Activity
When the line with "is (1098, 1600)." is found, repeat it and all lines that follow it exactly, stopping at the end of the listing.

-- Task input follows --

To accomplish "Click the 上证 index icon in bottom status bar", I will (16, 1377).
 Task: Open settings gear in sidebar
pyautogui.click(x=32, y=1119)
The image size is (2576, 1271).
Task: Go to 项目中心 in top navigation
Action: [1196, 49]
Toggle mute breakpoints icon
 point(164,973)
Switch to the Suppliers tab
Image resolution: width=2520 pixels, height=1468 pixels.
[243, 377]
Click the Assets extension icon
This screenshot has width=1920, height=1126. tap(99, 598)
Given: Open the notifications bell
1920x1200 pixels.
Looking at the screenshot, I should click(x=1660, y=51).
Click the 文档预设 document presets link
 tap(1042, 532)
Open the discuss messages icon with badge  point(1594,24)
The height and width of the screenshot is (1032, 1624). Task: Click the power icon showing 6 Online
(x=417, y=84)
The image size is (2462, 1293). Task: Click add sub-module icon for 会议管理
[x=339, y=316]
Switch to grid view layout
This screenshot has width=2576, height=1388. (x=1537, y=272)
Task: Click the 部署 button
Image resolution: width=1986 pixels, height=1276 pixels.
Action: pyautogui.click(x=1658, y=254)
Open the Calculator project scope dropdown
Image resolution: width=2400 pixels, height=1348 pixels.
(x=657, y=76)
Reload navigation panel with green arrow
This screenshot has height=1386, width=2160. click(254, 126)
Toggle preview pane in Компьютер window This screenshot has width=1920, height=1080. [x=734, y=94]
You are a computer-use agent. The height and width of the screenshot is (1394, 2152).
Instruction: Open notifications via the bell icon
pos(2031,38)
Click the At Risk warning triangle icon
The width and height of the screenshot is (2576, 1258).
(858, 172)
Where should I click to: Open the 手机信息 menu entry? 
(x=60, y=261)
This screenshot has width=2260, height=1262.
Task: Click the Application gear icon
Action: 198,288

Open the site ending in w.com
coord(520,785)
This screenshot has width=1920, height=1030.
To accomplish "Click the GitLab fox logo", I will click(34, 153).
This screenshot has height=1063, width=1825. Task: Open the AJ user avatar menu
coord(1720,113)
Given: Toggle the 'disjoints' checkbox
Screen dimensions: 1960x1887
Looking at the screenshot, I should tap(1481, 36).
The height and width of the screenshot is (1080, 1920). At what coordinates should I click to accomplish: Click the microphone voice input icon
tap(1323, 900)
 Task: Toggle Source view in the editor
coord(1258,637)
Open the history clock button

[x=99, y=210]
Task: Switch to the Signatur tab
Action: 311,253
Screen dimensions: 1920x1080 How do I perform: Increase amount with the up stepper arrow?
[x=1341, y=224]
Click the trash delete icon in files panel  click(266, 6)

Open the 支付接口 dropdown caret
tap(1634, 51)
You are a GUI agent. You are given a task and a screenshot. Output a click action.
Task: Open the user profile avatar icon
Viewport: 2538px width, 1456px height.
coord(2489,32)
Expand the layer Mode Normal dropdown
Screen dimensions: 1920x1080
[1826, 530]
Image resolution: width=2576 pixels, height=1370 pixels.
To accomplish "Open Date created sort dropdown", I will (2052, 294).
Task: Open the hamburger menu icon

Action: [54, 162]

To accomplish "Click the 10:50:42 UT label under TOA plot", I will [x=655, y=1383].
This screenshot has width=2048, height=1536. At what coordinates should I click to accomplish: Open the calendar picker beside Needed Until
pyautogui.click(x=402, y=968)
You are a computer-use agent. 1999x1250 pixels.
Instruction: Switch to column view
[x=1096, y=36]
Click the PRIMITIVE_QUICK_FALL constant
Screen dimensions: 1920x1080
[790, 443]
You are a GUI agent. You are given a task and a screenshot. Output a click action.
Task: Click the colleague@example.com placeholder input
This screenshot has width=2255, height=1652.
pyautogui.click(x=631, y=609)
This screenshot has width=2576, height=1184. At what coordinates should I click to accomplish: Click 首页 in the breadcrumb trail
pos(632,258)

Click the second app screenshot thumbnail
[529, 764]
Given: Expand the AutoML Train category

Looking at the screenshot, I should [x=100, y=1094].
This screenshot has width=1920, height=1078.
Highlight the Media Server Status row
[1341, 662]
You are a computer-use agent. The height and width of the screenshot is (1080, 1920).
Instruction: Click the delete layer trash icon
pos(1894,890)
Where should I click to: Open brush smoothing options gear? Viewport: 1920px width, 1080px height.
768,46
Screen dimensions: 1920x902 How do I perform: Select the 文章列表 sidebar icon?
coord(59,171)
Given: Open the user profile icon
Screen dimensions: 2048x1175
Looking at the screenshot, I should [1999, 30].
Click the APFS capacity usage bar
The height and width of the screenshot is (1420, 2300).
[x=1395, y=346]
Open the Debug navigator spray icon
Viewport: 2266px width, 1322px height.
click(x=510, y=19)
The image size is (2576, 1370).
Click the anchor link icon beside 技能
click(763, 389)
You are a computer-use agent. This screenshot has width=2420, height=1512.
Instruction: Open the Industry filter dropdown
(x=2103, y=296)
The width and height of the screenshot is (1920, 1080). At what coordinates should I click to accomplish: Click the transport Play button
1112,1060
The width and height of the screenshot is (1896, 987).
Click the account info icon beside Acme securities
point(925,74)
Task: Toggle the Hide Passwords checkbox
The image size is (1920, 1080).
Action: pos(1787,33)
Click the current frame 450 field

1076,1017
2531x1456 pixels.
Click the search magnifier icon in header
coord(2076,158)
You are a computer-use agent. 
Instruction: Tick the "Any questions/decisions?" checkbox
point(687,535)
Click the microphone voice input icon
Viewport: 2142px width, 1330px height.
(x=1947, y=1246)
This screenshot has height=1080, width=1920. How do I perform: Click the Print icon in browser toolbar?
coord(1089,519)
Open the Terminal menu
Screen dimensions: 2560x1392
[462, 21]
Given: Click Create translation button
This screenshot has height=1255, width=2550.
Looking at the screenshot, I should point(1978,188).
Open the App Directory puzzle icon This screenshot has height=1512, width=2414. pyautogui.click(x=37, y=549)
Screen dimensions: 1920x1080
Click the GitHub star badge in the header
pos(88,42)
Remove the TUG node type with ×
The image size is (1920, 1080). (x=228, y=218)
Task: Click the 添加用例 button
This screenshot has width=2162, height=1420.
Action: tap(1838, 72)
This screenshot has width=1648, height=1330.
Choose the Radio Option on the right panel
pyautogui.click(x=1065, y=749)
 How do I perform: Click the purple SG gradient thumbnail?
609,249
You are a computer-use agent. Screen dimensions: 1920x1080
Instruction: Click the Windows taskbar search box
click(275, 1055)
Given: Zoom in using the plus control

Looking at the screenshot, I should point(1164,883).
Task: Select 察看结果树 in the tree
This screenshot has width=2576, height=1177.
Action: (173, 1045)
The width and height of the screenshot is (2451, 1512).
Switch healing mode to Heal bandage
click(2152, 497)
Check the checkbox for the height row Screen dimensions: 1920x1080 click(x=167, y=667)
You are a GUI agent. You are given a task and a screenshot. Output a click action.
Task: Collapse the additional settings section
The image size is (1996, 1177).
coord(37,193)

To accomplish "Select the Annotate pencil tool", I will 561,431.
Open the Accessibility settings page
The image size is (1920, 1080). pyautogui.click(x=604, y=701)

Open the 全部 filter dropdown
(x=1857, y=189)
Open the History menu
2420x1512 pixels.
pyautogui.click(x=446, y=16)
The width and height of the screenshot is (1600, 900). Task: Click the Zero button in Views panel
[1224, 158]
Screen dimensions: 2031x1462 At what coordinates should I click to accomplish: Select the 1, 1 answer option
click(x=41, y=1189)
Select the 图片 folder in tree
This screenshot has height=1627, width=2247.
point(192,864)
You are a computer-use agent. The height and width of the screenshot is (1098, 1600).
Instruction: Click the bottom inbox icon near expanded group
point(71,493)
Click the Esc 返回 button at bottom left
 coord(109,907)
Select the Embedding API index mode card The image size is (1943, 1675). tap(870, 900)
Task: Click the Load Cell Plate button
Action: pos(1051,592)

-- Task input concluded --

Final answer
You are a computer-use agent. The height and width of the screenshot is (1098, 1600).
Instruction: Click the bottom inbox icon near expanded group
point(71,493)
Click the Esc 返回 button at bottom left
 coord(109,907)
Select the Embedding API index mode card The image size is (1943, 1675). tap(870, 900)
Task: Click the Load Cell Plate button
Action: pos(1051,592)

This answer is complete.